Eine große Leiden­schaft ist aber auch der Dungeon Synth, den ich durch Mortiis kennen­lernen durfte. Inzwi­schen hat sich hier ja eine große Szene gebildet und viele großartige Alben wurden veröf­fent­licht, u.a. Murgrind “Inheritor of the Forest Throne”, Thango­rodrim “Taur-nu-Fuin” oder Old Sorcery “Realms of Magickal Sorrow”.

Genauso faszi­niert bin ich jedoch auch vom Dark Folk, wie ihn Ulver auf “Kveldssanger”, Empyrium auf “Where at Night the Wood Grouse Plays” oder Vàli auf “Forlatt” so wunderbar zelebrieren. Ich liebe diese heimelig-melan­cho­lische Stimmung dieser Musik, worin man immer versinken kann, da man sich auf gewisse Weise geborgen fühlt.

Da ich wohl einen gewissen Hang zu natur­ver­bunder Musik habe, kann man es nicht von der Hand weisen, dass mich die Musik auch bei der Fotografie begleitet. Das merkt man den Bilder wahrscheinlich nicht an — aller­höchstens mal bei einer Landschafts­auf­nahme. Zum Bearbeiten der Bilder höre ich aber auch generell Musik.
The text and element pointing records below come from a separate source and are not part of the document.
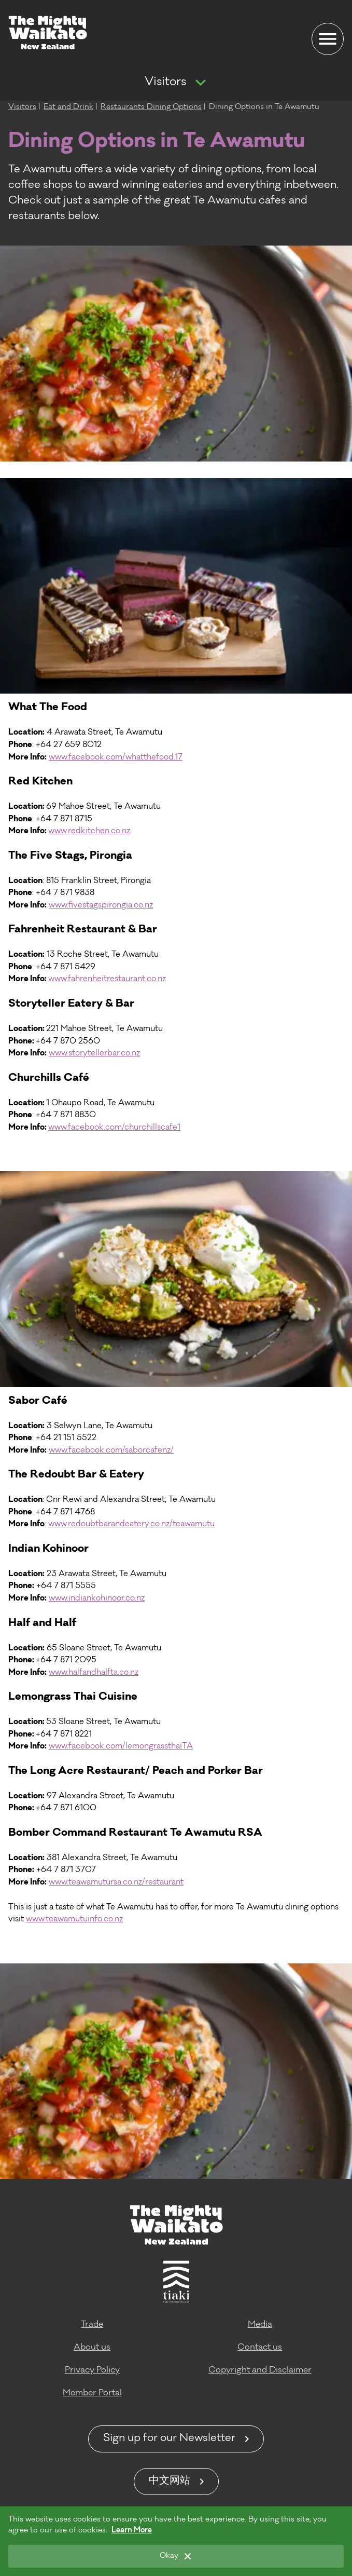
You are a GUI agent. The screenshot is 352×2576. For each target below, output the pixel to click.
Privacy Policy (92, 2370)
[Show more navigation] (200, 83)
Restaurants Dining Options (151, 107)
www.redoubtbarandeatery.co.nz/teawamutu (131, 1524)
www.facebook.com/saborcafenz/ (111, 1451)
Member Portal (92, 2393)
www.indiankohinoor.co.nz (97, 1599)
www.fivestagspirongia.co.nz (101, 906)
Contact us (259, 2347)
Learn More (131, 2530)
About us (92, 2347)
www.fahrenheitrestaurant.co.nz (107, 979)
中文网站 (169, 2481)
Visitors (165, 82)
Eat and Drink (68, 107)
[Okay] (176, 2556)
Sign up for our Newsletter (169, 2439)
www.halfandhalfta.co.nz (93, 1673)
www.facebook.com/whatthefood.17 (115, 758)
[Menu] (328, 39)
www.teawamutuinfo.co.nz (74, 1919)
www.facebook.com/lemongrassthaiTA (121, 1747)
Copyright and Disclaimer (260, 2370)
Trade (92, 2325)
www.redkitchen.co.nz (89, 831)
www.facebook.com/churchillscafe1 (114, 1128)
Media (260, 2325)
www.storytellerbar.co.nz (94, 1053)
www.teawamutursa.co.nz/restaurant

Da ich jetzt längere Zeit an den Bilder des Schottland-Aufent­halts tätig war, konnte ich von Wardruna über Violet Cold bis hin zu Nest wieder diversen Spektren lauschen, die einen vielleicht auch unter­be­wusst inspi­rieren.

Lieber Matthias, ich danke dir, dass du deine Fotografien und Gedanken mit uns geteilt hast! Ich wünsche dir noch viele wunder­volle Begeg­nungen mit dem Wesen der Natur!